▶ [What you will do]: Each record below should be reproduced as it is written, with pictures left out entirely.
----------
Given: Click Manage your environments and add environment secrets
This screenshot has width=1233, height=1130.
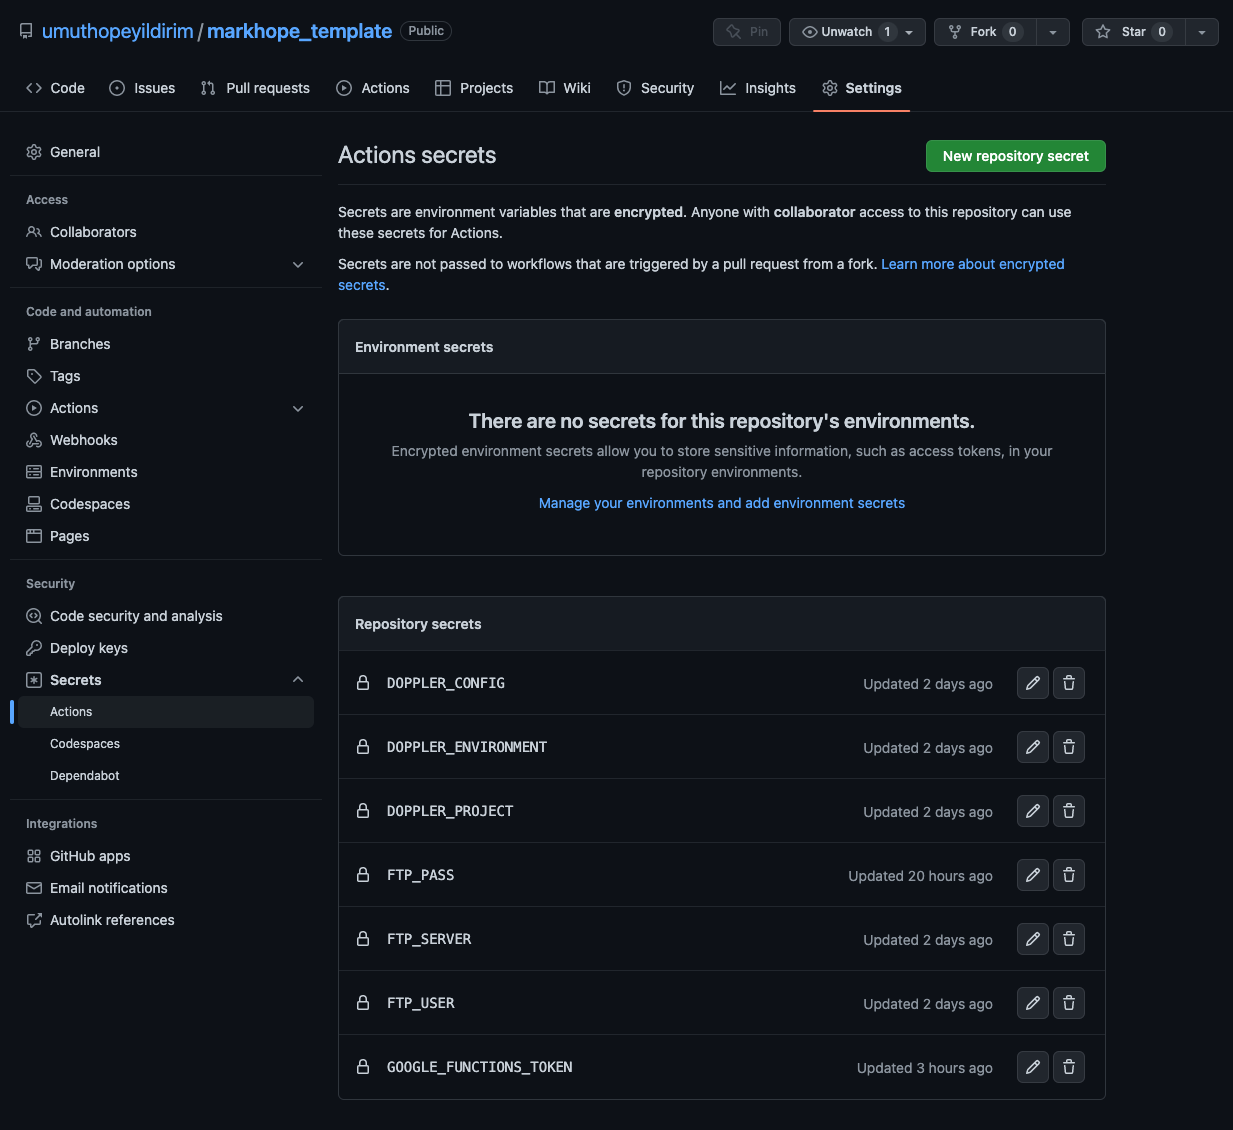Looking at the screenshot, I should (721, 503).

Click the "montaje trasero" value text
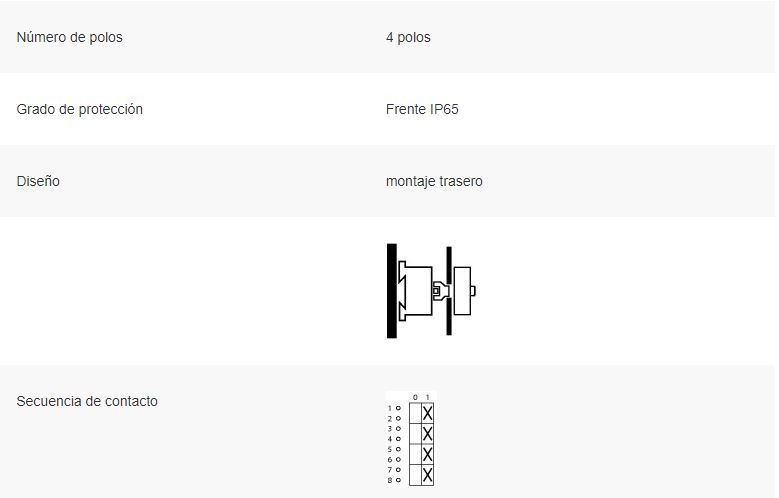coord(434,181)
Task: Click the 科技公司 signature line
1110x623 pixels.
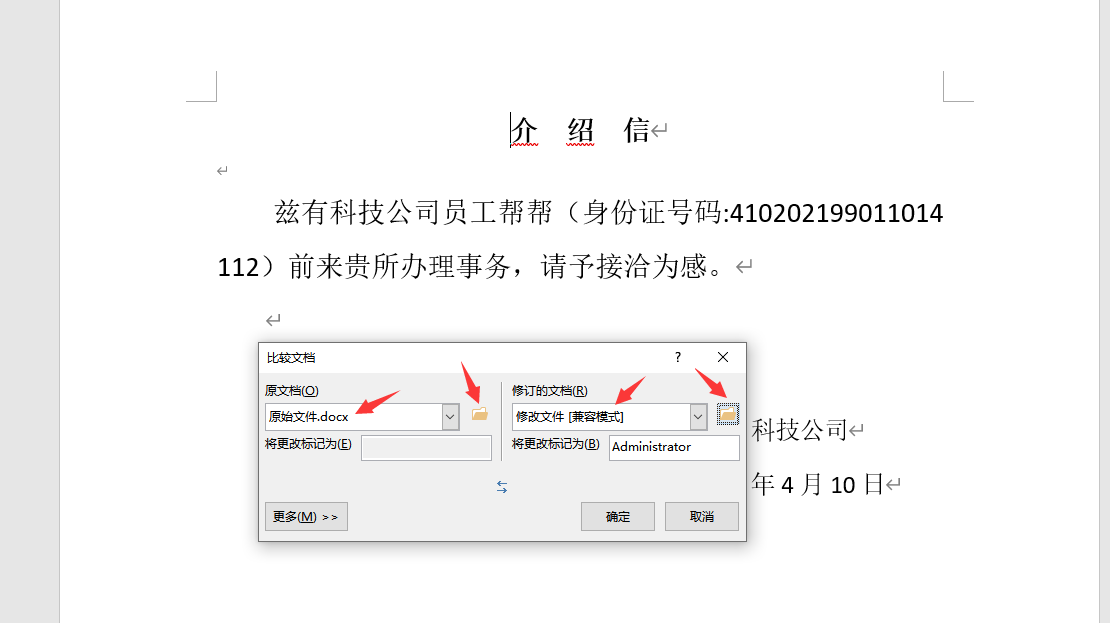Action: [800, 430]
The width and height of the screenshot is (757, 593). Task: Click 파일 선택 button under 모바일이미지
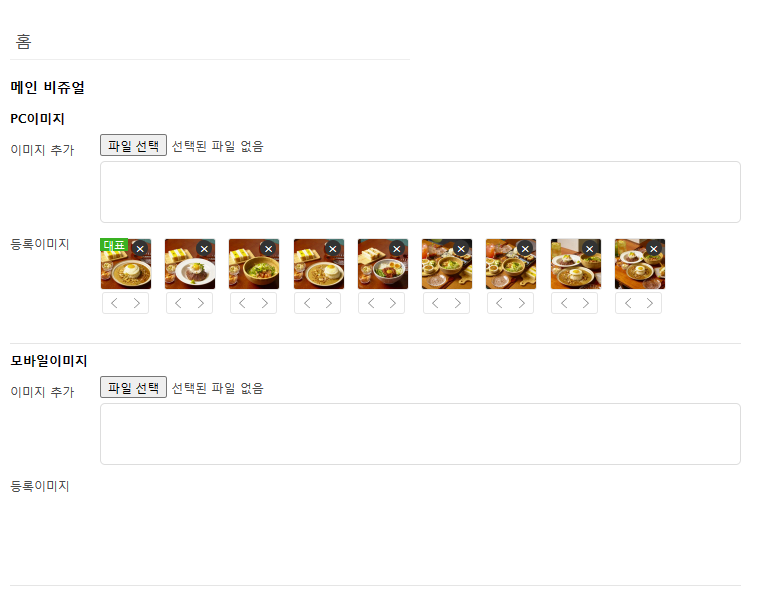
----------
▶ [Written answer]:
Given: Click Manage your environments and add environment secrets
This screenshot has width=1233, height=1130.
Looking at the screenshot, I should (721, 503).

Click the "montaje trasero" value text
coord(434,181)
Task: Click the 科技公司 signature line
1110x623 pixels.
Action: [800, 430]
The width and height of the screenshot is (757, 593). Task: Click 파일 선택 button under 모바일이미지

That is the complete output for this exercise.